WDA made there choice USCA had to make there's that will have to do for now.


----------



## chruby (Sep 21, 2005)

> Originally Posted By: GSDBESTK9WOW, what is going one with all those low protection scores?? Lots of people have pulled. What is going on???


Judging was very precise and IMHO the way it should be, especially at a national event. Protection judge was looking for a lot of dominance toward the helper and fight drive. Scores were fair for the most part.


----------



## GSDBESTK9 (Mar 26, 2002)

Well that's good. I just wondered why there were so many pulls.


----------



## chruby (Sep 21, 2005)

I know Deleta Jones pulled due to a leg injury. Not sure about anyone else but there are usually a fair amount of pulls before events.


----------



## lhczth (Apr 5, 2000)

There are always a lot of pulls. Some due to bad practice times, one injured handler, one injured dog. The competitors that were the most upset by the bylaw change still trialed so don't create controversy where there is none.

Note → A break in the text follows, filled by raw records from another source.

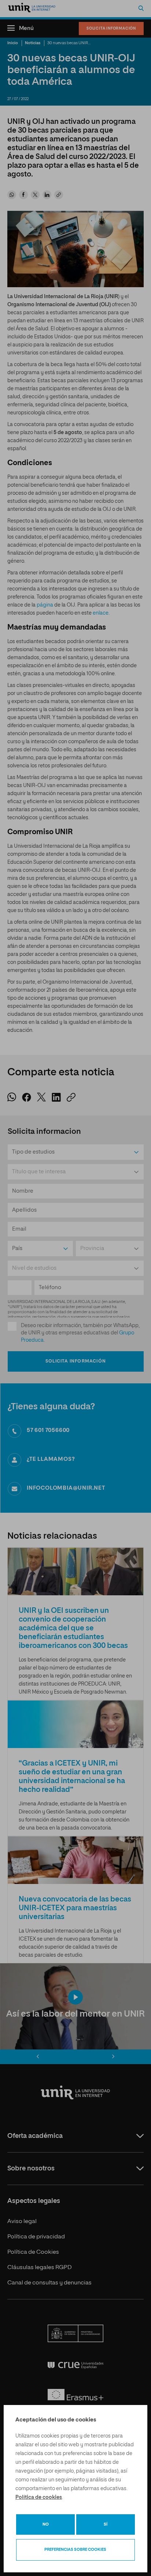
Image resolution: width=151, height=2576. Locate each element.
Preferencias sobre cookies (75, 2549)
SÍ (105, 2524)
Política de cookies (38, 2497)
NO (46, 2524)
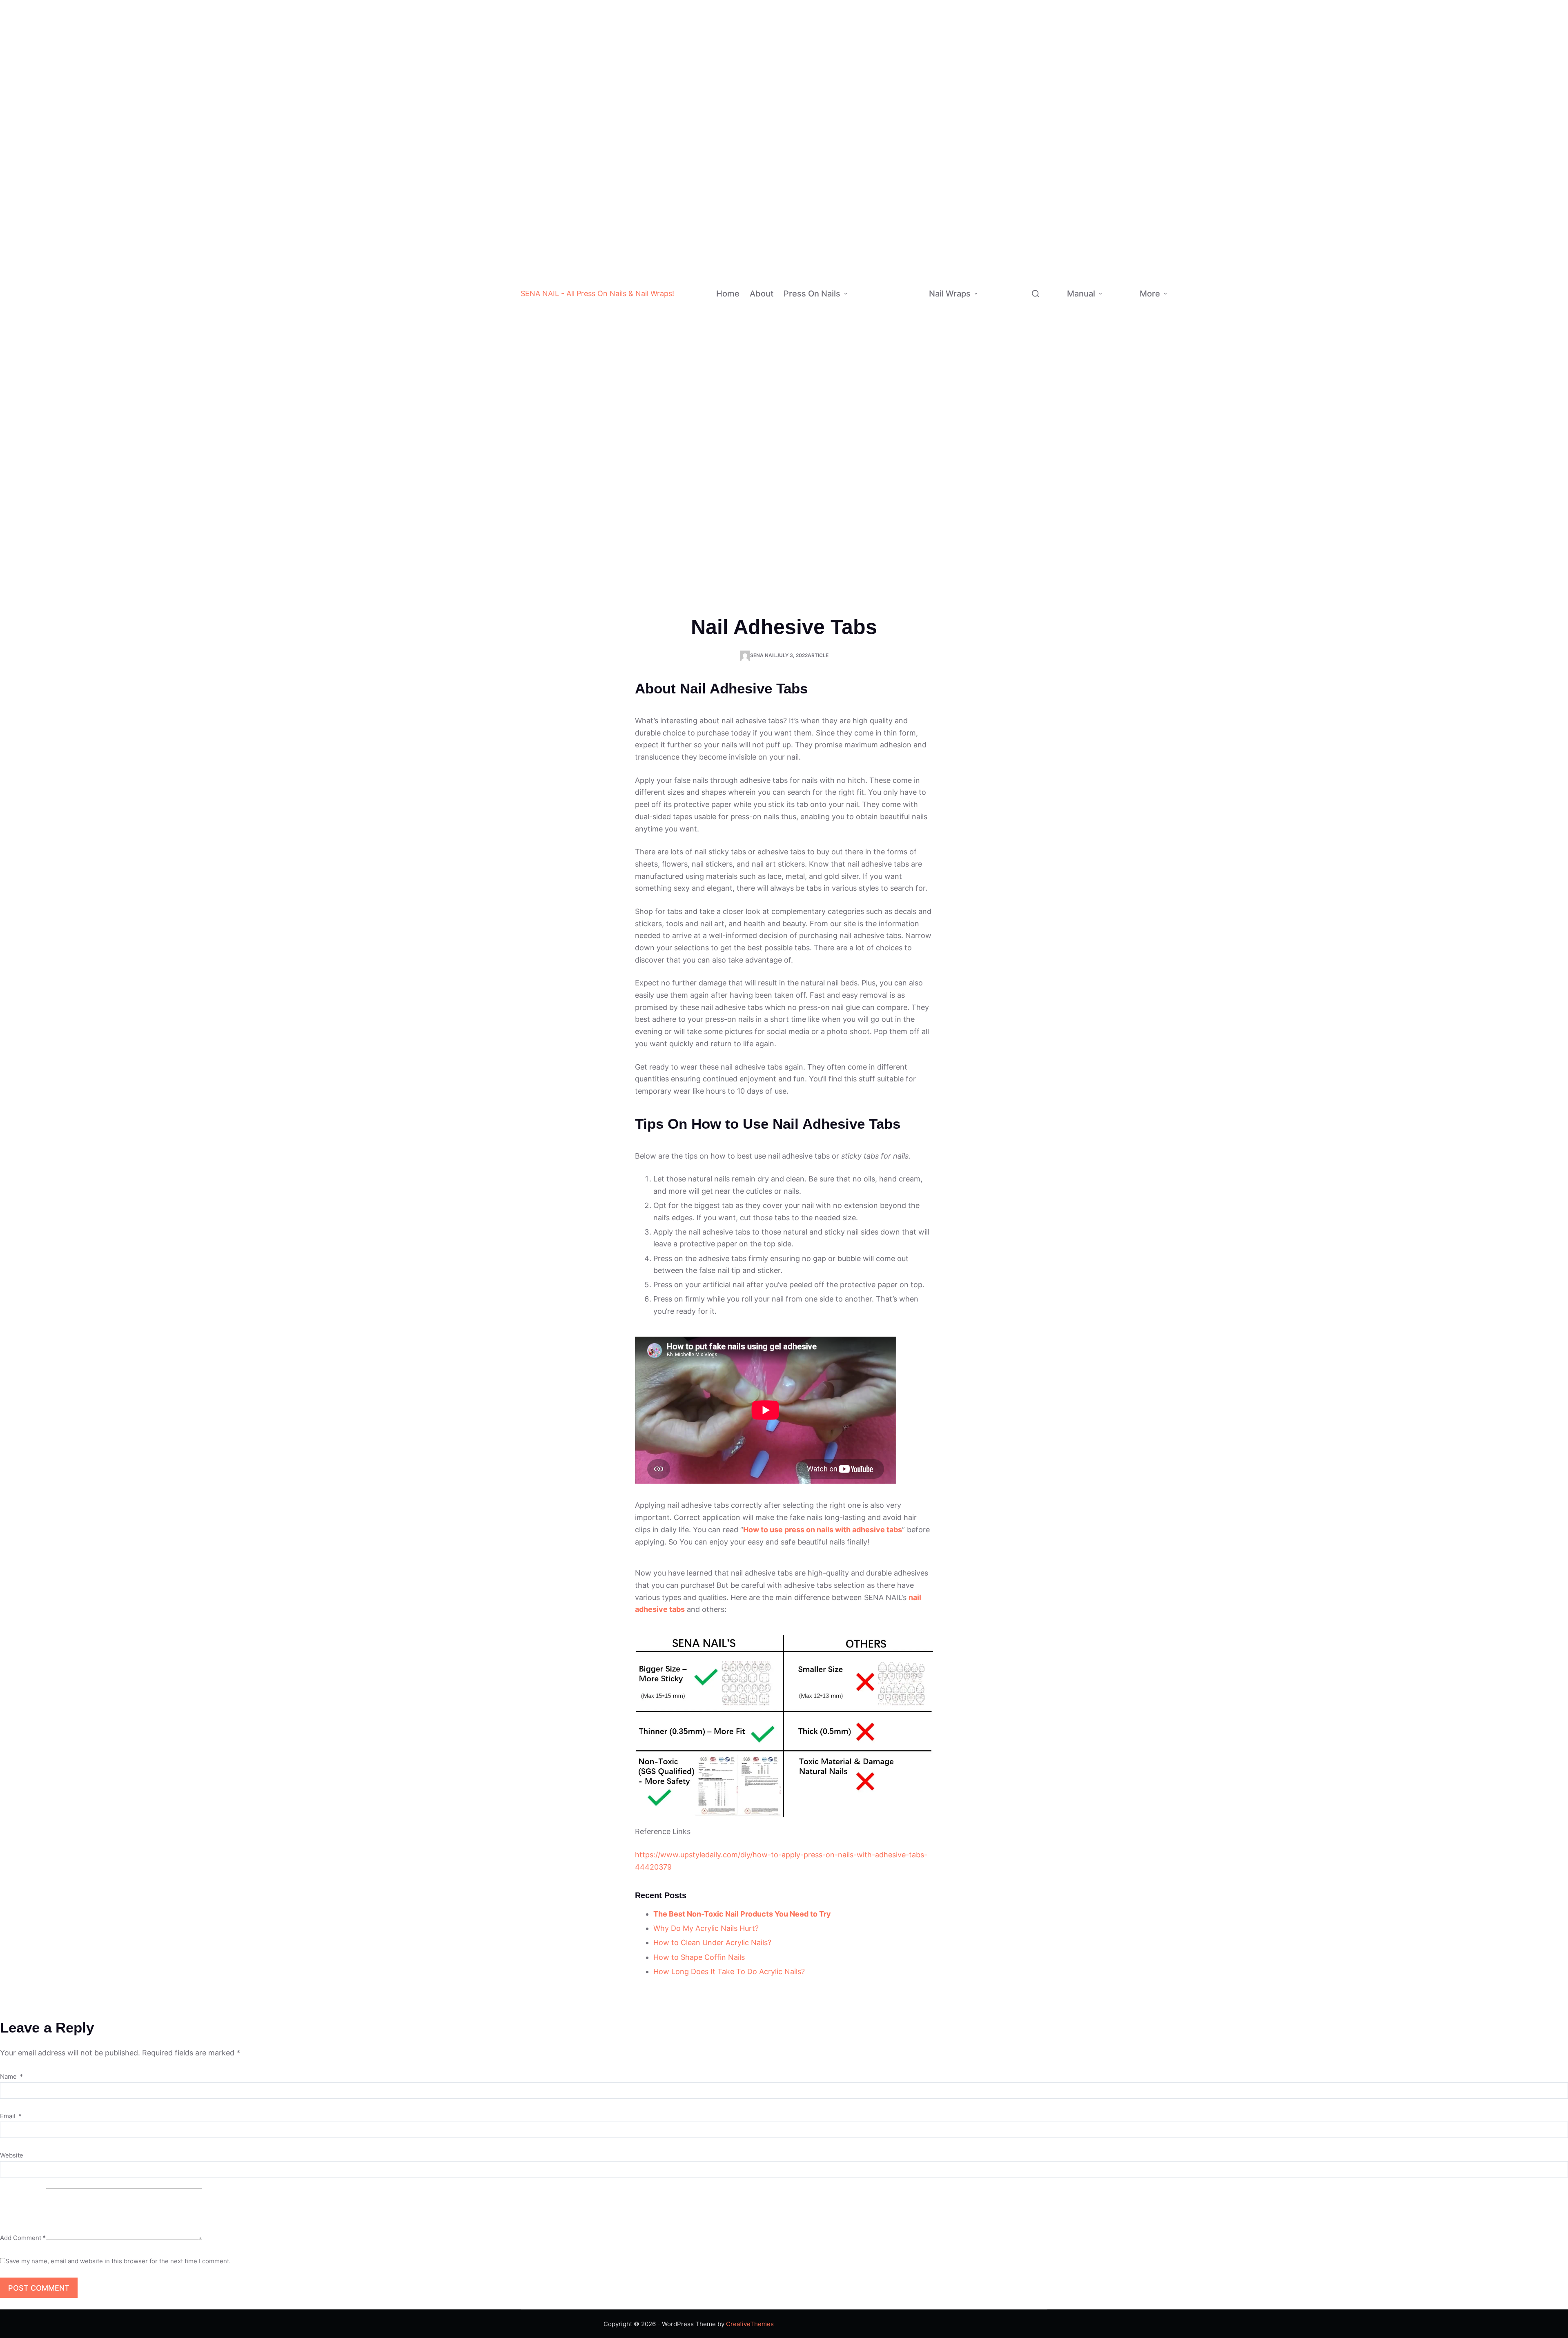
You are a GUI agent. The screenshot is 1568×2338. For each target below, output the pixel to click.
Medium (908, 317)
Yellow (910, 154)
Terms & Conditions (1225, 335)
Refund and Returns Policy (1220, 246)
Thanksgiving (1038, 437)
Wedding (901, 578)
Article (818, 655)
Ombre (896, 448)
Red (906, 41)
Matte (905, 203)
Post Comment (38, 2288)
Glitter (905, 187)
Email (11, 2116)
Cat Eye (908, 285)
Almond (908, 350)
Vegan (1030, 199)
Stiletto (908, 383)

The judging was TOUGH. The protection judge was wicked. He was pretty consistent, though, in how hard he cut, IMO. He wanted to see VERY VERY strong guarding at all times, dogs that actually worked to stop the helper on the escapes, showed fight in the drives and came through hard on the long bite. The way it should be. Several dogs failed due to loss of control. 3 lost control heeling down field for the courage test. The OB judge was also very tough, but consistent. I didn't get to see any of the tracking.


----------



## Joker (Sep 15, 2006)

I had great time and seen a few nice dogs/bitches I was disappointed in the the number of good dogs and I don't mean there level of training.
prolly 10 or so that come mind that I liked.
A couple of others that started to shine some during the pressure exercises that I would guess may have not had the proper training to bring out there potential but it was good to see a couple of strong bitches.


----------



## krylos (Oct 19, 2006)

I'm surprised no one mentioned how one side of the blinds was in a straight line and the other side followed the curve of the infield. It was a poor setup plain and simple and was bound to cause problems in even the best of dogs... and this is from a friend of mine who is a repeat BSP competitor in Germany and attended the event in question. Another friend of mine was competing in the event and his dog messed up the routine. Granted, it revealed weaknesses in his training and preparation leading up to the event, but no one would expect, much less train for such a poor setup at a national level event.


----------



## Joker (Sep 15, 2006)

> Originally Posted By: krylosI'm surprised no one mentioned how one side of the blinds was in a straight line and the other side followed the curve of the infield. It was a poor setup plain and simple and was bound to cause problems in even the best of dogs... and this is from a friend of mine who is a repeat BSP competitor in Germany and attended the event in question. Another friend of mine was competing in the event and his dog messed up the routine. Granted, it revealed weaknesses in his training and preparation leading up to the event, but no one would expect, much less train for such a poor setup at a national level event.


If you show at the Nationals your dog should be able to run the blinds upside down backwards and sideways. I sat at the find blind end all weekend and didn't notice the blinds being curved so if they were it couldn't have been much.


----------



## lhczth (Apr 5, 2000)

I agree with Joker. Most of the dogs had no problem with the blinds. I had a really nice vantage point all weekend.


----------



## krylos (Oct 19, 2006)

Well, since I wasn't there (not by choice) I can't really defend myself except say that more than the two people mentioned above thought the setup was lacking. Like I said though, the setup did tend to expose the weaknesses in the training routine that you might not have thought about on an everage day.


----------



## wicked1996 (Aug 28, 2002)

I had a great vantage point from several different angles while taking pictures and the blinds did look okay to me. They DID look curved the first time I looked at them, but once I noticed the way the grass was cut I figured out it was a trick my eyes were playing on me. My eyes following the the way the grass was cut, which was curved. One or 2 competitors actually followed the mowed curve while heeling up field instead of going straight!!


----------



## krylos (Oct 19, 2006)

That could very well be the issue at hand Betty... an optical illusion. It would certainy explain why most say it was good while everyone I talked to (who were all sitting in the same area, same vantage point) said it was skewed. I heard the same thing from aother person about people heeling up the field according to the grass curve as well!


----------